Lecture: You will learn how to work with numerical data (numpy) and solve simple numerical optimization problems (scipy.optimize) and report the results both in text (print) and in figures (matplotlib).

Class: Continue to work on DataCamp courses

 

Week 4: Fundamentals: Random numbers and simulation

 

Lecture: You will learn how to use a random number generator with a seed and produce simulation results (numpy.random, scipy.stats), and calcuate the expected value of a random variable through Monte Carlo integration. You will learn how to save your results for later use (pickle). Finally, you will learn how to make your figures interactive (ipywidgets).

Class: Problem Set 1: Solving the consumer problem

 

Week 5: Fundamentals: Workflow and debugging

 

Lecture: You will learn how to structure and comment your code and document it for later use.
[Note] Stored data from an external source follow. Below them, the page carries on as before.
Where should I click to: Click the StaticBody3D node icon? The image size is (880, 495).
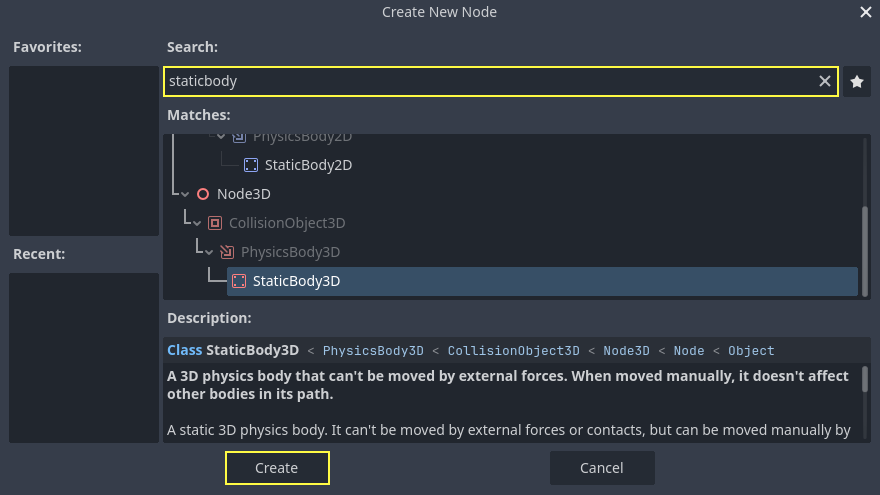[x=239, y=281]
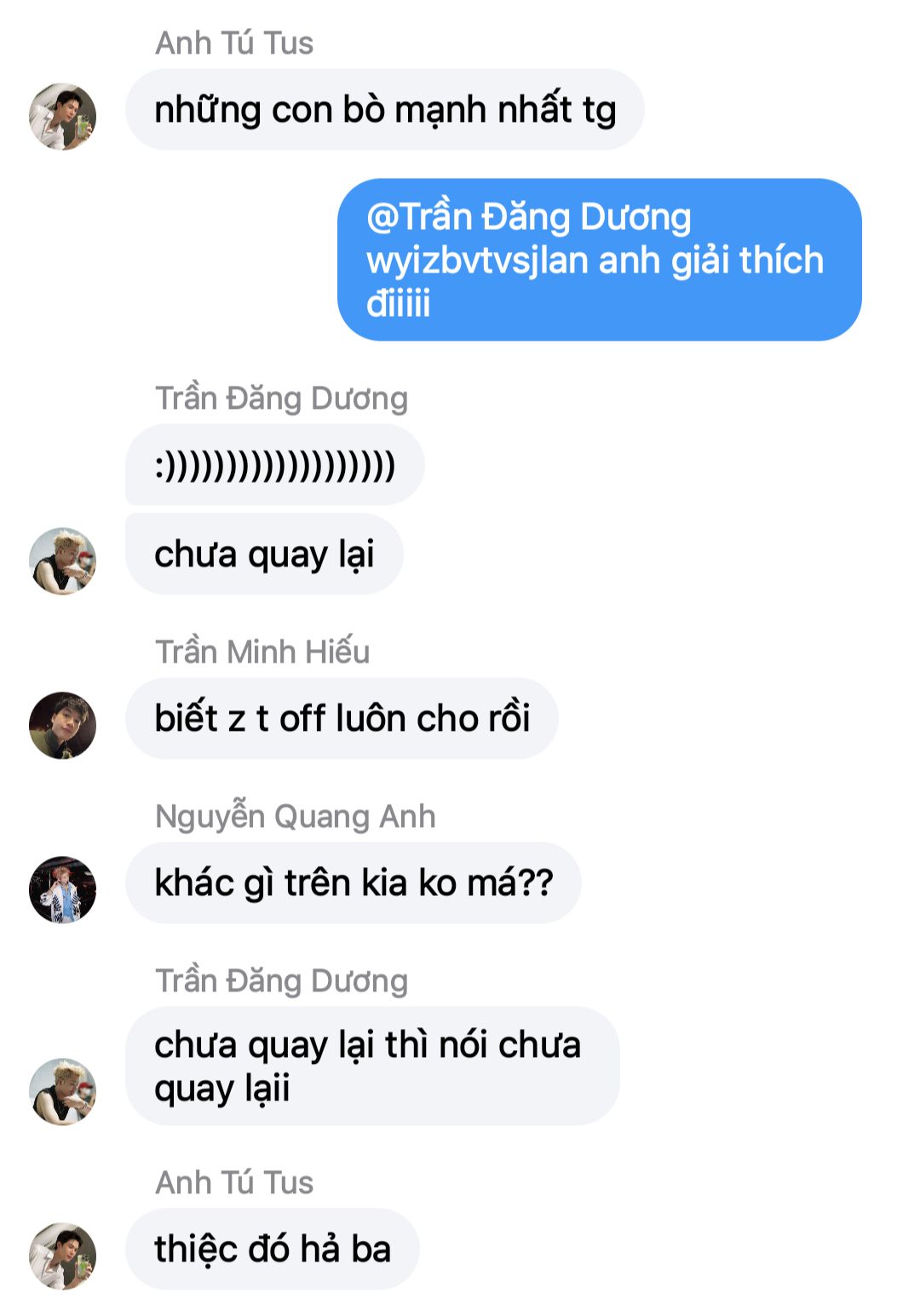Select message 'những con bò mạnh nhất tg'
Screen dimensions: 920x1316
click(384, 109)
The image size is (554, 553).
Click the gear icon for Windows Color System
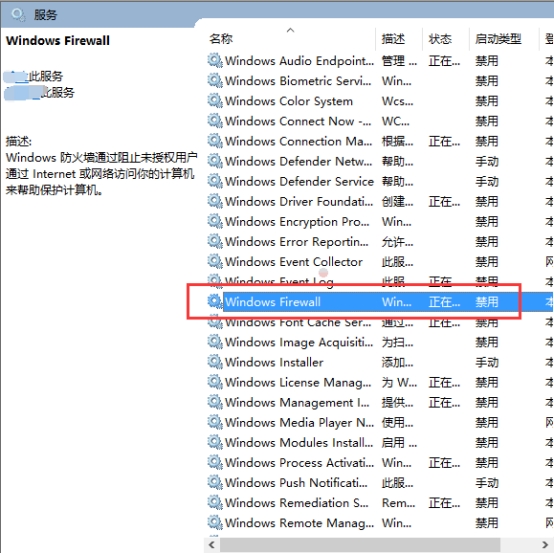click(x=215, y=101)
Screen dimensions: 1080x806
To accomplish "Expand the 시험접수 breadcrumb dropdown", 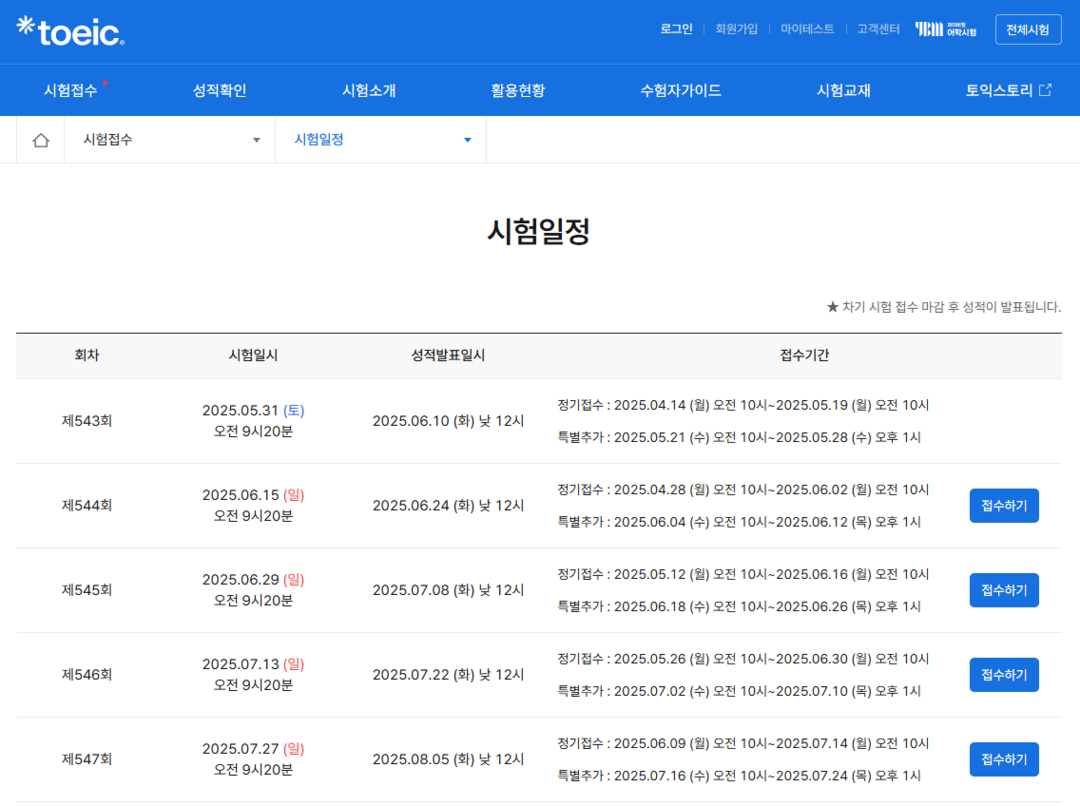I will (x=170, y=140).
You will learn how to debug your code using print, assert and try/except statements. You will learn how to write modules and run scripts from a terminal in VSCode and how to share your code with others through Git.

Class: Problem Set 2: Finding the Walras equilibrium in a multi-agent economy

 

Week 6: Fundamentals: Examples and overview

 

Lecture: You will see more examples of economic models and get an overview of what you have learned so far.

Class: Work on your inaugural project

 

Week 7: Working with Data: Load/save and structure data

 

Lecture: You will learn to load and save data both to and from offline sources (e.g. CSV or Excel). You will learn about pandas series and dataframes, and how to clean, rename, structure and index your data.

Class: Problem Set 3: Loading and structuring data from Denmark Statistics

 

Week 8: Working with Data: Basic data analysis

 

Lecture: You will learn how to combine (join and concatenate) datasets, download online datasets (throguh an API), and use split-apply-combine to calculate group-level statistics and make group-level plots.

Class: Problem Set 4: Analyzing data form Denmark Statistics

 

Week 9: Algorithms: Searching and sorting

 

Lecture: You will learn how to write pseudo code and a bit about computational complexity (big-O notion). You will learn learn about functional recursion and some illustrative search (sequential, binary) and sort (bubble, insertion, quick) algorithms.

Class: Problem Set 5: Writing your own algorithms

 

Week 10: Algorithms: Solving equations

 

Lecture: You will learn about working with matrices and linear algebra (scipy.linalg), including solving systems of linear equations. You will learn to find roots of linear and non-linear equations both numerically (scipy.optimize) and symbolically (sympy).

Class: Problem Set 6: Solving the Solow Model

 

Week 11

 

Lecture: Easter holiday

Class: Work on your data analysis project

 

Week 12: Algorithms: Numerical optimization

 

Lecture: You will learn to solve non-convex multi-dimensional optimization problems using numerical optimization with multistart and nesting (scipy.optimize). You will learn simple function approximation using linear interpolation (scipy.interp).

Class: Problem Set 7: Solving the consumer problem with income risk

 

Week 13: Further Perspectives: Canonical Economic Models

 

Lecture: You will see how to apply to tools and methods you have learned to solve canonical economic models.

Class: Work on your model analysis project

 

Week 14: Further Perspectives: Agent Based Models and Estimation

 

Lecture: You will see how to apply to tools and methods you have learned to solve agent based models. You will also see how to estimate the consumption savings model.

Class: Work on your model analysis project

 

Week 15: Further Perspectives: The need for speed

 

Lecture: You will learn how to time your code and locate its bottlenecks. You will learn how to alleviate such bottlenecks using techniques such as comprehensions, generators, vectorization and parallelization. You will be introduced to how to use the Numba library to speed-up your code. You will hear about the fundamental computational costs of mathematical operations and memory management (caching).